Tamanrasset, qui n'était au début de ce siècle qu'un minuscule centre de cultures targui au voisinage d'une source, a vu sa renommée s'étendre à la terre entière depuis le séjour qu'y fit le Père Charles de Foucauld et son martyre. Son importance économique a connu un développement analogue car elle est la seule localité que l'on rencontre dans la traversée du Sahara, le long des 1.594 km qui séparent In-Salah d'Agadès.

Située sur un plateau que limitent, à l'horizon, Jes sommets du Hoggar, Tam, comme l'appellent tous les Sahariens, est une toute petite ville moderne d'une belle couleur violacée et rouge-orangé. Ses larges rues, plantées d'éthels, sont bordées de maisons aux architectures originales.
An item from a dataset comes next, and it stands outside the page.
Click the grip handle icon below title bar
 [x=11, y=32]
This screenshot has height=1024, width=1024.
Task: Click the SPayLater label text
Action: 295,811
Les couchers de soleil de Tamanrasset sont célèbres. Alors, les ombres s'allongent sur le plateau, les maisons de la ville et les sommets voisins s'embrasent et revêtent des couleurs insoupçonnables. Brusquement une nuit sereine, calme et reposante, fraîche à cause de l'altitude de 1.395 m., bleutée, s'empare de tout le massif et l'oreille, attentive, perçoit alors aux alentours, jusqu'à une heure avancée, les manifestations de la vie targuie.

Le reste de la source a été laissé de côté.